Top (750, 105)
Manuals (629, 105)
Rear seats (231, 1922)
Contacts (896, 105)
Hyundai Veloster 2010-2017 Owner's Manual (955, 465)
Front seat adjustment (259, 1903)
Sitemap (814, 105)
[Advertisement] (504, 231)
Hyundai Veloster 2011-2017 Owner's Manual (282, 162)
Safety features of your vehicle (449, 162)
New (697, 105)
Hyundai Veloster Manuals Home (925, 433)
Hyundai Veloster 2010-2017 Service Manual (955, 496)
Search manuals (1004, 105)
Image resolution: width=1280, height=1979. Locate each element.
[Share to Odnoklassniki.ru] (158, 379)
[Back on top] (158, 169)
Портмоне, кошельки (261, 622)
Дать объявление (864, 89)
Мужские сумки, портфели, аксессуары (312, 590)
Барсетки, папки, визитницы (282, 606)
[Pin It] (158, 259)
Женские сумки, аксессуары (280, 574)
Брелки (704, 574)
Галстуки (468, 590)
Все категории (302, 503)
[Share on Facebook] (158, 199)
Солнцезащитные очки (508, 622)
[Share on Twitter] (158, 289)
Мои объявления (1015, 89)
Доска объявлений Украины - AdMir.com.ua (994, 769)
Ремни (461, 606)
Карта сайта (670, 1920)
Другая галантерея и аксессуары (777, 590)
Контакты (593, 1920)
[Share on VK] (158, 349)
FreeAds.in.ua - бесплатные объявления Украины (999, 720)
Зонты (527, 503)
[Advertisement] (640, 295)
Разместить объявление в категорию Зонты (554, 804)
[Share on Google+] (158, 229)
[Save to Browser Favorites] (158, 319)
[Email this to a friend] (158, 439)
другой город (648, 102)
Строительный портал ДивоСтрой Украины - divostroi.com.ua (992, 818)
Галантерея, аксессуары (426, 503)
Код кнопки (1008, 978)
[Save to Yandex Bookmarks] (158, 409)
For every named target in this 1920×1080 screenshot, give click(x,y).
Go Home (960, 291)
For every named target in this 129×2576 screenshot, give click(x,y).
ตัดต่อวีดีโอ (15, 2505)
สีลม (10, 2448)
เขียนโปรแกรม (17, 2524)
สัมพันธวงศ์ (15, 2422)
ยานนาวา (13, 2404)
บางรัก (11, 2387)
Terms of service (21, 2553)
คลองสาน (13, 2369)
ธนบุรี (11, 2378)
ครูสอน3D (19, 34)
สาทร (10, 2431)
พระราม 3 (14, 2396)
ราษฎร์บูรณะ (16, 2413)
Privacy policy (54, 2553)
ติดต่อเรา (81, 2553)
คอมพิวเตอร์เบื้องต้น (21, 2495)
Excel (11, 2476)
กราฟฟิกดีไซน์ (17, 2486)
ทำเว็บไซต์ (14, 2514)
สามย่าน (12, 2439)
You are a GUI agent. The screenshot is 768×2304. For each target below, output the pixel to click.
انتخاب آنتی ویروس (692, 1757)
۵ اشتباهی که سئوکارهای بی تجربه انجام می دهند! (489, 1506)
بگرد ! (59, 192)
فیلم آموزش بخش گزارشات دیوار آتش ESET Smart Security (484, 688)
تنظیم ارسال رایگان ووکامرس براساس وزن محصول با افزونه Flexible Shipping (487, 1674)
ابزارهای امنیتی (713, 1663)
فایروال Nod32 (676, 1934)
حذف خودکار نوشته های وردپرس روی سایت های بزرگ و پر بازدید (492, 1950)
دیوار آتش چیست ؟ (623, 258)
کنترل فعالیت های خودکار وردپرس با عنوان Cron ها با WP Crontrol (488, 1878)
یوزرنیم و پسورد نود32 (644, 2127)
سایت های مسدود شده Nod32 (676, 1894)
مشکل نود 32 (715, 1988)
◆ ◆ ◆ ◆
## PROBLEM TO WORK ON
From the first line through the last, give the data above again exactly.

## ANSWER TO THIS EXERCISE
Top (750, 105)
Manuals (629, 105)
Rear seats (231, 1922)
Contacts (896, 105)
Hyundai Veloster 2010-2017 Owner's Manual (955, 465)
Front seat adjustment (259, 1903)
Sitemap (814, 105)
[Advertisement] (504, 231)
Hyundai Veloster 2011-2017 Owner's Manual (282, 162)
Safety features of your vehicle (449, 162)
New (697, 105)
Hyundai Veloster Manuals Home (925, 433)
Hyundai Veloster 2010-2017 Service Manual (955, 496)
Search manuals (1004, 105)
Image resolution: width=1280, height=1979. Locate each element.
[Share to Odnoklassniki.ru] (158, 379)
[Back on top] (158, 169)
Портмоне, кошельки (261, 622)
Дать объявление (864, 89)
Мужские сумки, портфели, аксессуары (312, 590)
Барсетки, папки, визитницы (282, 606)
[Pin It] (158, 259)
Женские сумки, аксессуары (280, 574)
Брелки (704, 574)
Галстуки (468, 590)
Все категории (302, 503)
[Share on Facebook] (158, 199)
Солнцезащитные очки (508, 622)
[Share on Twitter] (158, 289)
Мои объявления (1015, 89)
Доска объявлений Украины - AdMir.com.ua (994, 769)
Ремни (461, 606)
Карта сайта (670, 1920)
Другая галантерея и аксессуары (777, 590)
Контакты (593, 1920)
[Share on VK] (158, 349)
FreeAds.in.ua - бесплатные объявления Украины (999, 720)
Зонты (527, 503)
[Advertisement] (640, 295)
Разместить объявление в категорию Зонты (554, 804)
[Share on Google+] (158, 229)
[Save to Browser Favorites] (158, 319)
[Email this to a friend] (158, 439)
другой город (648, 102)
Строительный портал ДивоСтрой Украины - divostroi.com.ua (992, 818)
Галантерея, аксессуары (426, 503)
Код кнопки (1008, 978)
[Save to Yandex Bookmarks] (158, 409)
For every named target in this 1920×1080 screenshot, give click(x,y).
Go Home (960, 291)
For every named target in this 129×2576 screenshot, give click(x,y).
ตัดต่อวีดีโอ (15, 2505)
สีลม (10, 2448)
เขียนโปรแกรม (17, 2524)
สัมพันธวงศ์ (15, 2422)
ยานนาวา (13, 2404)
บางรัก (11, 2387)
Terms of service (21, 2553)
คลองสาน (13, 2369)
ธนบุรี (11, 2378)
ครูสอน3D (19, 34)
สาทร (10, 2431)
พระราม 3 (14, 2396)
ราษฎร์บูรณะ (16, 2413)
Privacy policy (54, 2553)
ติดต่อเรา (81, 2553)
คอมพิวเตอร์เบื้องต้น (21, 2495)
Excel (11, 2476)
กราฟฟิกดีไซน์ (17, 2486)
ทำเว็บไซต์ (14, 2514)
สามย่าน (12, 2439)
You are a GUI agent. The screenshot is 768×2304. For each target below, output the pixel to click.
انتخاب آنتی ویروس (692, 1757)
۵ اشتباهی که سئوکارهای بی تجربه انجام می دهند! (489, 1506)
بگرد ! (59, 192)
فیلم آموزش بخش گزارشات دیوار آتش ESET Smart Security (484, 688)
تنظیم ارسال رایگان ووکامرس براساس وزن محصول با افزونه Flexible Shipping (487, 1674)
ابزارهای امنیتی (713, 1663)
فایروال Nod32 (676, 1934)
حذف خودکار نوشته های وردپرس روی سایت های بزرگ و پر بازدید (492, 1950)
دیوار آتش چیست ؟ (623, 258)
کنترل فعالیت های خودکار وردپرس با عنوان Cron ها با WP Crontrol (488, 1878)
یوزرنیم و پسورد نود32 (644, 2127)
سایت های مسدود شده Nod32 (676, 1894)
مشکل نود 32 (715, 1988)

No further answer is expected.